** TASK PROMPT **
Which lines run from the line with "Sky Walk (377, 879)" through the line with "TERMS & CONDITIONS (1021, 843)" in the entries below? Print them exactly, both ends included, and nothing more.

** RECORDS FOR THE EXERCISE **
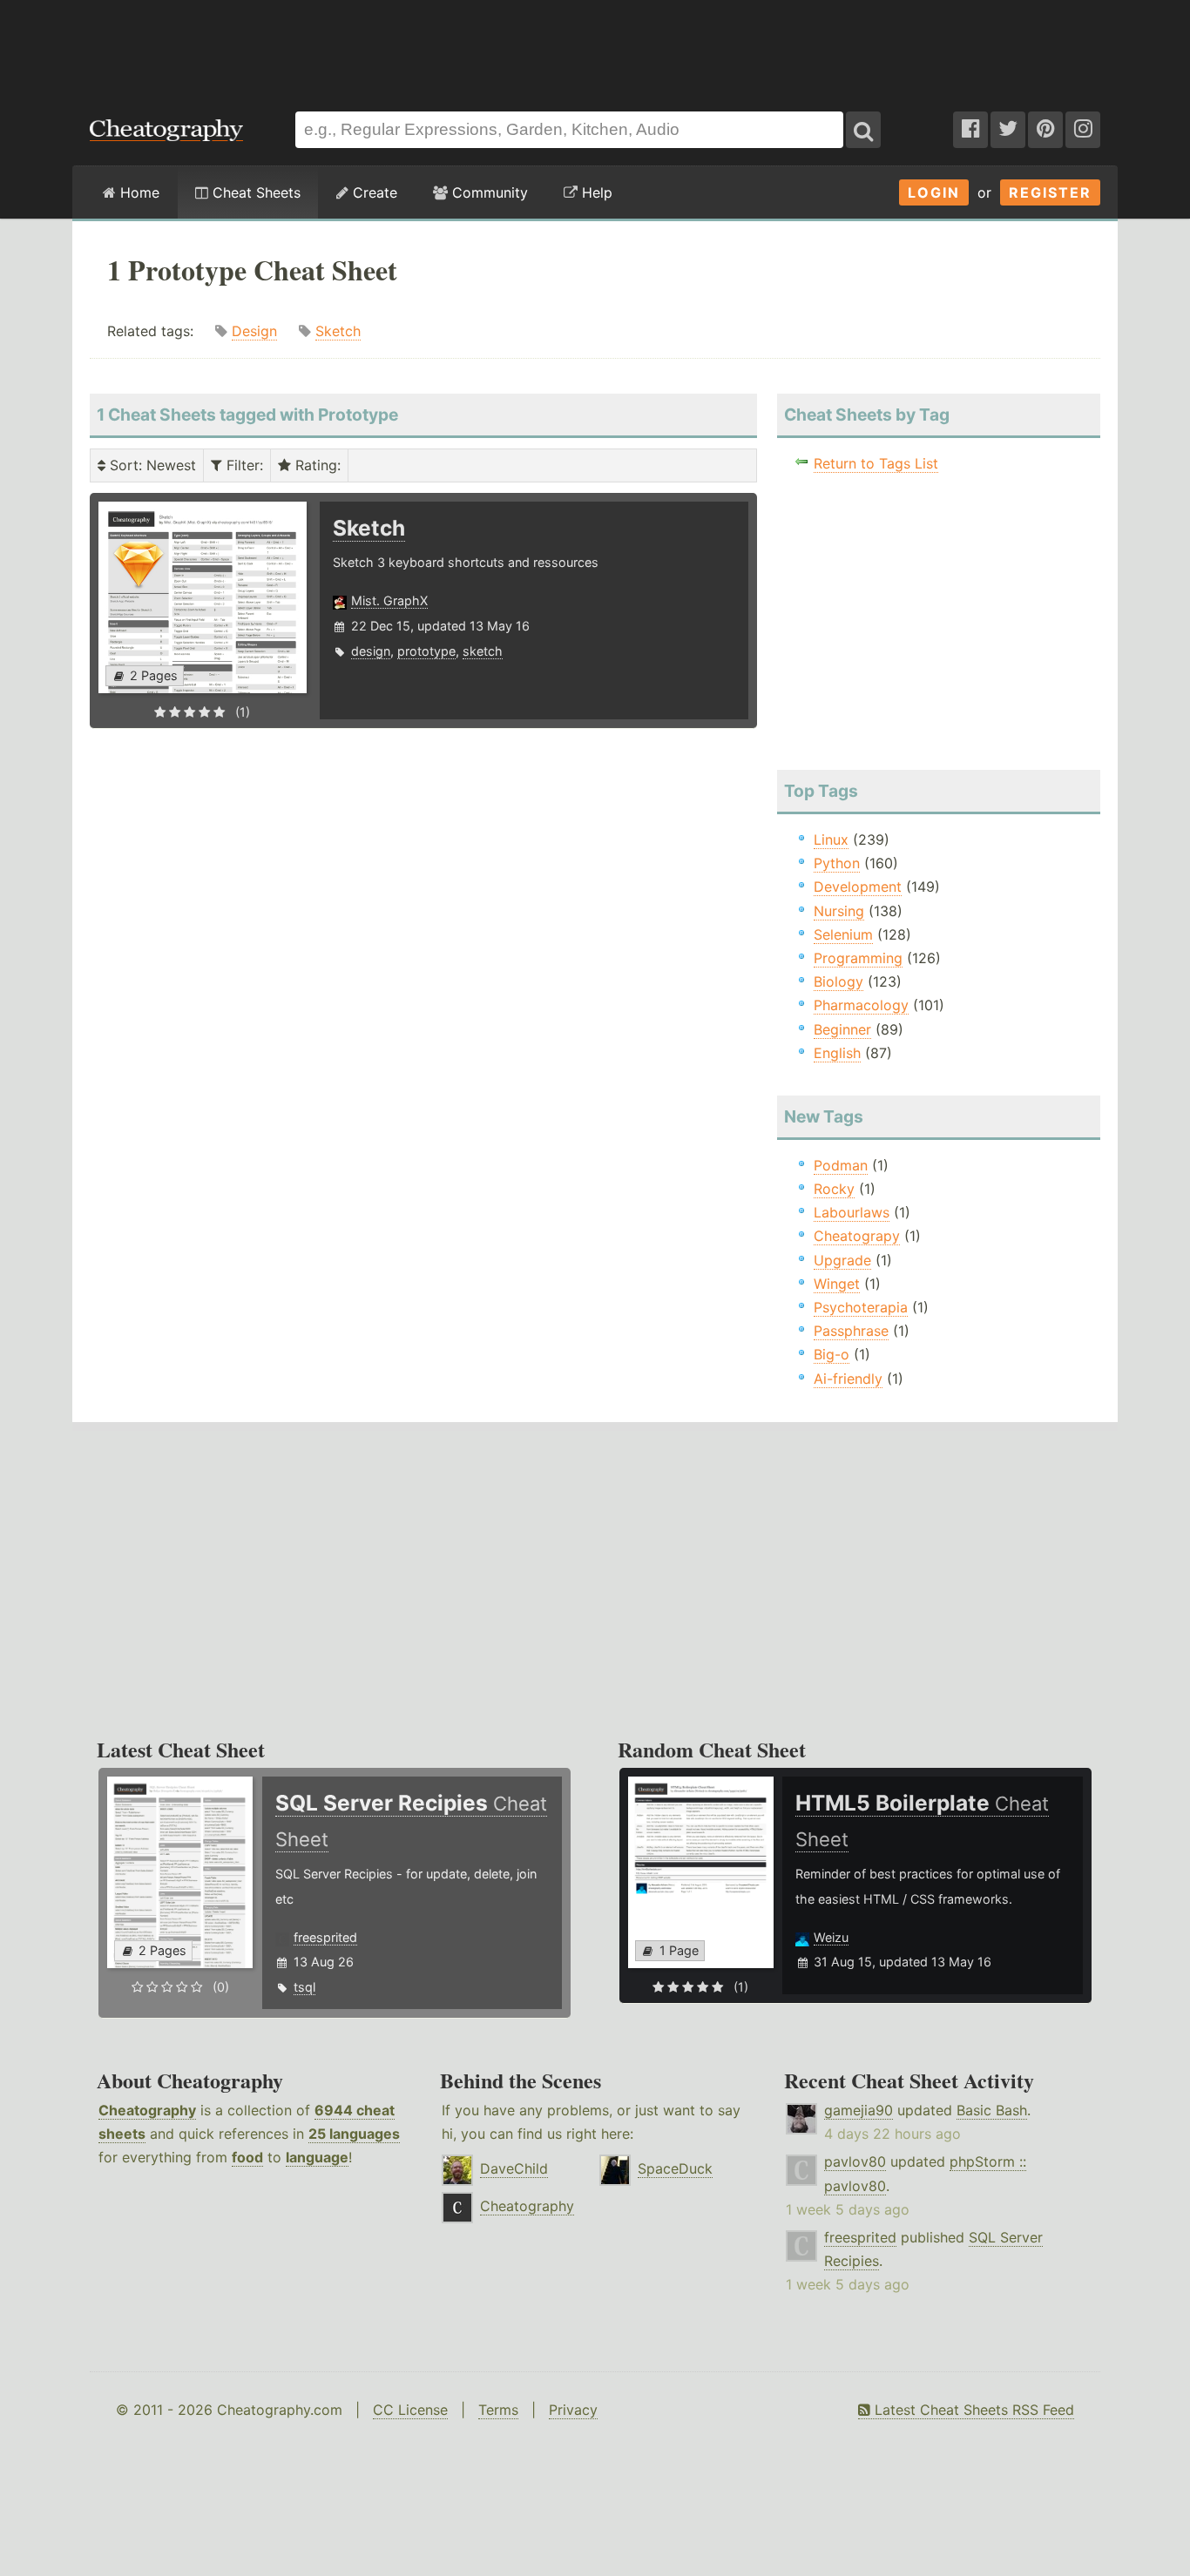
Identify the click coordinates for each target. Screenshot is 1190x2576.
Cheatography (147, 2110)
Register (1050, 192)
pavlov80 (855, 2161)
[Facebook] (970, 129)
---
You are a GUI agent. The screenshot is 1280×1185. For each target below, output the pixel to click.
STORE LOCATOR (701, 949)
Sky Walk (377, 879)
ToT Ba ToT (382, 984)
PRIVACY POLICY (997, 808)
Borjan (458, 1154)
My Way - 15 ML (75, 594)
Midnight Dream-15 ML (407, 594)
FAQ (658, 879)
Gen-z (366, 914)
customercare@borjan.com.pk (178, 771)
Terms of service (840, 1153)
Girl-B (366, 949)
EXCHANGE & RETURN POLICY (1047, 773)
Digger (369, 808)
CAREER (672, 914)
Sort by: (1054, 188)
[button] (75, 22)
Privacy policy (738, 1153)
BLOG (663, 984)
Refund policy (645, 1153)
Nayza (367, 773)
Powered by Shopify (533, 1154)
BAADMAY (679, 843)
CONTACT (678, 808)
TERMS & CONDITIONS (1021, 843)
==
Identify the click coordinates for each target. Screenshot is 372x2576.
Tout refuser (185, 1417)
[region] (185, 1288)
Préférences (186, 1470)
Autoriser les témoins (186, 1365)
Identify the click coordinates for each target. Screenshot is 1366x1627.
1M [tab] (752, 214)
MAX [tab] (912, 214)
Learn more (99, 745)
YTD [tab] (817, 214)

** WRITTEN RESPONSE **
Sky Walk (377, 879)
ToT Ba ToT (382, 984)
PRIVACY POLICY (997, 808)
Borjan (458, 1154)
My Way - 15 ML (75, 594)
Midnight Dream-15 ML (407, 594)
FAQ (658, 879)
Gen-z (366, 914)
customercare@borjan.com.pk (178, 771)
Terms of service (840, 1153)
Girl-B (366, 949)
EXCHANGE & RETURN POLICY (1047, 773)
Digger (369, 808)
CAREER (672, 914)
Sort by: (1054, 188)
[button] (75, 22)
Privacy policy (738, 1153)
BLOG (663, 984)
Refund policy (645, 1153)
Nayza (367, 773)
Powered by Shopify (533, 1154)
BAADMAY (679, 843)
CONTACT (678, 808)
TERMS & CONDITIONS (1021, 843)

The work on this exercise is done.